Bad For The Airlines, Good For The Air - Volcanic Chart Of The Day
- 19 Apr 2010 4:00 AM
The eruption of Iceland’s Eyjafjallajökull Volcano has wreaked havoc in Europe’s air traffic, but its environmental impacts are positive. As a result of the mass cancellation of flights a lot less carbon-dioxide is being let into the air than on a normal day.
According to calculations of www.informationisbeautiful.net, Eyjafjallajökull is emitting an estimated 15,000 tonnes of CO2 a day, against 344,109 tonnes emitted by aircraft on a normal day.
This is the environmental impact. On the other side, though, there are the loss revenues of the airlines, which the International Air Transport Association (IATA) conservatively estimates to exceed USD 200 million per day.
Background to the emission estimate
Informationisbeautiful could not find a direct CO2 emissions figure for the Icelandic volcano but it did find an emissions figure for Sulphur Dioxide (SO2) - 3,000 tonnes a day.
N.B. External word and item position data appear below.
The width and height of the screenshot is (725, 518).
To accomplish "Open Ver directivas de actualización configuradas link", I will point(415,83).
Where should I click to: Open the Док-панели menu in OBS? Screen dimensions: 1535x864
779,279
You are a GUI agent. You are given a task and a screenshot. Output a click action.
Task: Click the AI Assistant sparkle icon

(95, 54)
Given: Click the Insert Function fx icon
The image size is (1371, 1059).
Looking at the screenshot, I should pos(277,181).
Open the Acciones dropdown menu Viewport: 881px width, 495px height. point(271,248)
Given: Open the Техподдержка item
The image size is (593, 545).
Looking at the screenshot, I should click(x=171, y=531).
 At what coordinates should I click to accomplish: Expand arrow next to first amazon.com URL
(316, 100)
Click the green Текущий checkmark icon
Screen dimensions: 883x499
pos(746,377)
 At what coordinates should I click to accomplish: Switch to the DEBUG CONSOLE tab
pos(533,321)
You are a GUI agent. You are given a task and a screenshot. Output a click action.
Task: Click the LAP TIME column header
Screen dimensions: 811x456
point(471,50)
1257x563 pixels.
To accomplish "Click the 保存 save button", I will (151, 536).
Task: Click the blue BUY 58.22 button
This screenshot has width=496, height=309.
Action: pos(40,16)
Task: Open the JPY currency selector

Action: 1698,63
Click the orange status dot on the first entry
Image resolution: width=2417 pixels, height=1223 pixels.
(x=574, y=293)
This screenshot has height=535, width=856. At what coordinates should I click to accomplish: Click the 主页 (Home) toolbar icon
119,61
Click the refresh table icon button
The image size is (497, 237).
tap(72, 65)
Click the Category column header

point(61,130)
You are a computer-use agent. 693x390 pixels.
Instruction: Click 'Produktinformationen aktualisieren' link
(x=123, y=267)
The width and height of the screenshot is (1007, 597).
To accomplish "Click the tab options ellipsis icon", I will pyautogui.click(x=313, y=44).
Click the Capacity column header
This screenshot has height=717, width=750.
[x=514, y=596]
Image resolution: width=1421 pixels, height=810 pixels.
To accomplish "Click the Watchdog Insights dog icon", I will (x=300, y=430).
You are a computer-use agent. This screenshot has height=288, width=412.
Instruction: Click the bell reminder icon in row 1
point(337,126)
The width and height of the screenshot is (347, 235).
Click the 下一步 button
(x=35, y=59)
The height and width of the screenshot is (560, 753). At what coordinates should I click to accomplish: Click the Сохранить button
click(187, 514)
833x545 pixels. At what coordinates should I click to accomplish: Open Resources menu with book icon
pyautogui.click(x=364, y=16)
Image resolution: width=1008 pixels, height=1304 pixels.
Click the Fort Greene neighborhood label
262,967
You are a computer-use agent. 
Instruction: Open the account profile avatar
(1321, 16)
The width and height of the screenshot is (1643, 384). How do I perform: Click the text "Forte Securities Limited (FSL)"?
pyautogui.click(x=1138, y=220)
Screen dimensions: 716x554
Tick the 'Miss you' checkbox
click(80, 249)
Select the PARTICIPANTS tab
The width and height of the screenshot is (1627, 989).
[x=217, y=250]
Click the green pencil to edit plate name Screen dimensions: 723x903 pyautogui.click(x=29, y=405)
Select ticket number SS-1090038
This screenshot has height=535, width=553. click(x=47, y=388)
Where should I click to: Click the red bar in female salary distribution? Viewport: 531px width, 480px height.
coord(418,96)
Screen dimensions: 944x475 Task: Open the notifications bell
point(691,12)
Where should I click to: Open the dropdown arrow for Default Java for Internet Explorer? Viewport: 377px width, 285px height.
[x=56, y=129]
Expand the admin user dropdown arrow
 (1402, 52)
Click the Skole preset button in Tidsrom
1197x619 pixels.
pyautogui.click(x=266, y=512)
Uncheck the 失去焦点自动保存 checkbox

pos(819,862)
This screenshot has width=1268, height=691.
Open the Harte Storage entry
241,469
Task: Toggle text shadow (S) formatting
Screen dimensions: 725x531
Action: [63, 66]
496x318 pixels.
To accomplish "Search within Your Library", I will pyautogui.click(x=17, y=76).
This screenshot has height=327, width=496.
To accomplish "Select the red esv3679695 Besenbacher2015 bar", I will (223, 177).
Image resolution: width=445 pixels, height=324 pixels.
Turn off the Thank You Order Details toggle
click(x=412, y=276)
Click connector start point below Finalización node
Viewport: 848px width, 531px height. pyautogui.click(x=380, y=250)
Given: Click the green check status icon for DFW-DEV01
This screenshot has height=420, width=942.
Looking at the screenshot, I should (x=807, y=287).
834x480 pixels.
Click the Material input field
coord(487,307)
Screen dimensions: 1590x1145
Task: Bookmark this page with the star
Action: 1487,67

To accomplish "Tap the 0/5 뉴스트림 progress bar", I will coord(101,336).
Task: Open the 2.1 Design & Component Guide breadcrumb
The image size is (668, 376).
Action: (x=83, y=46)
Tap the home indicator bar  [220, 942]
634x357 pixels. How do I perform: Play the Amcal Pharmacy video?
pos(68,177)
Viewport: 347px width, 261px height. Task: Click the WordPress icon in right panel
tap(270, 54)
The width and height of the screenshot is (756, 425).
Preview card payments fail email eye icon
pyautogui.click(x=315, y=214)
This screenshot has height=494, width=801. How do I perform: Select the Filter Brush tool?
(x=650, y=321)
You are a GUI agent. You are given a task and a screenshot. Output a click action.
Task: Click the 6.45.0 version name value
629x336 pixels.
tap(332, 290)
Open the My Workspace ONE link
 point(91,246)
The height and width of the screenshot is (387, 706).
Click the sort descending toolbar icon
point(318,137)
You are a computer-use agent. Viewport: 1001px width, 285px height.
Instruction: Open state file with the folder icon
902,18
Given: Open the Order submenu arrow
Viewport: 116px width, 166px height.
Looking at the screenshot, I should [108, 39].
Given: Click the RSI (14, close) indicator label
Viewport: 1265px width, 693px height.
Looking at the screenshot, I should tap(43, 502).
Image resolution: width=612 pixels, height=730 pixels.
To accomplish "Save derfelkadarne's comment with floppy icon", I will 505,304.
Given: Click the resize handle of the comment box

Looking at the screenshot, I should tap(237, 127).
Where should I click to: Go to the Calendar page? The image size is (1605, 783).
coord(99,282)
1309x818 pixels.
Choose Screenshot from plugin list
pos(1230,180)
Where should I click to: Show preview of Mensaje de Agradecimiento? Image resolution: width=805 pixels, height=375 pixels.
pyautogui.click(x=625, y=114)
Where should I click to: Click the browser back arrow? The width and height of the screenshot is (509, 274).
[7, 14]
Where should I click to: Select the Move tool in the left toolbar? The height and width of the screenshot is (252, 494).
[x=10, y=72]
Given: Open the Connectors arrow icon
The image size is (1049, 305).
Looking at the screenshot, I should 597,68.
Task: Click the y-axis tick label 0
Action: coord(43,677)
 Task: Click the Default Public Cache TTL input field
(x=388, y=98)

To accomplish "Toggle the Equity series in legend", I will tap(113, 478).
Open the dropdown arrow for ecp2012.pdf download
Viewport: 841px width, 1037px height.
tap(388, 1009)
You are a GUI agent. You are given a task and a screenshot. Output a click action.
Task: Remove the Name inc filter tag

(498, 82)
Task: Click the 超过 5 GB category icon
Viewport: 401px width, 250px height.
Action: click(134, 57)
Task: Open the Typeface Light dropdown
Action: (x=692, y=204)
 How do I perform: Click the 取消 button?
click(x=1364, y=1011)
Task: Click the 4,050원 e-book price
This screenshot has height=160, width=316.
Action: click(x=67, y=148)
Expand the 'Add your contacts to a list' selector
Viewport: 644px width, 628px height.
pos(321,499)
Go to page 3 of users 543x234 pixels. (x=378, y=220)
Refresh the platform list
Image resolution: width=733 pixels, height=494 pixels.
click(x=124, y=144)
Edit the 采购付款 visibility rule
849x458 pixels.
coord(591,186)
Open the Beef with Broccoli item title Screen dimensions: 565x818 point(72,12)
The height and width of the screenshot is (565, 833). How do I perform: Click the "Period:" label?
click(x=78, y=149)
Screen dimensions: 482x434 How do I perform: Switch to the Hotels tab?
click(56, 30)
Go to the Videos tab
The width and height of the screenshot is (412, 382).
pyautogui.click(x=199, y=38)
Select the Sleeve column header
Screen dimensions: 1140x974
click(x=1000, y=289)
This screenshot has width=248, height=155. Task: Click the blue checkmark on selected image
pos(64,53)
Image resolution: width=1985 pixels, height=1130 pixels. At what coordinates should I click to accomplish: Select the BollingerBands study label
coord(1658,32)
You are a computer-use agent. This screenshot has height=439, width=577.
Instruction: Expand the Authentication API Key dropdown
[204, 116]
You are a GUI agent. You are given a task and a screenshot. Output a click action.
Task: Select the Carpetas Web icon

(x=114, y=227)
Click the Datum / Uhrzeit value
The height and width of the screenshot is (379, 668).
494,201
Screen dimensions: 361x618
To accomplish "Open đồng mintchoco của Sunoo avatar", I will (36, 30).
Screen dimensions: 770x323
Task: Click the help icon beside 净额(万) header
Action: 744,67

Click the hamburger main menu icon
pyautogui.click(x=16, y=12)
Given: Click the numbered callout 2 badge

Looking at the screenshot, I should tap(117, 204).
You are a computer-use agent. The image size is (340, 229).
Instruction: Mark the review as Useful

When Mount Pinatubo in the Philippines erupted in 1991, it emitted 42 million tonnes of CO2 and 17 million tonnes of SO2. That’s a CO2-to-SO2 ratio of 2.47:1
Applying that ratio to the 3,000 tonnes of SO2 emitted by Eyjafjallajoekull gave the figure of 7,412 tonnes of CO2 per day. That was the initial estimate, only a ballpark figure.
Then the Nordic Volcanological Institute of the University of Iceland sent some new figures to the site. They’ve measured the CO2:SO2 ratio as 5:1. So Eyjafjallajökull is emitting an estimated 15,000 tonnes of CO2 a day - twice the original estimate."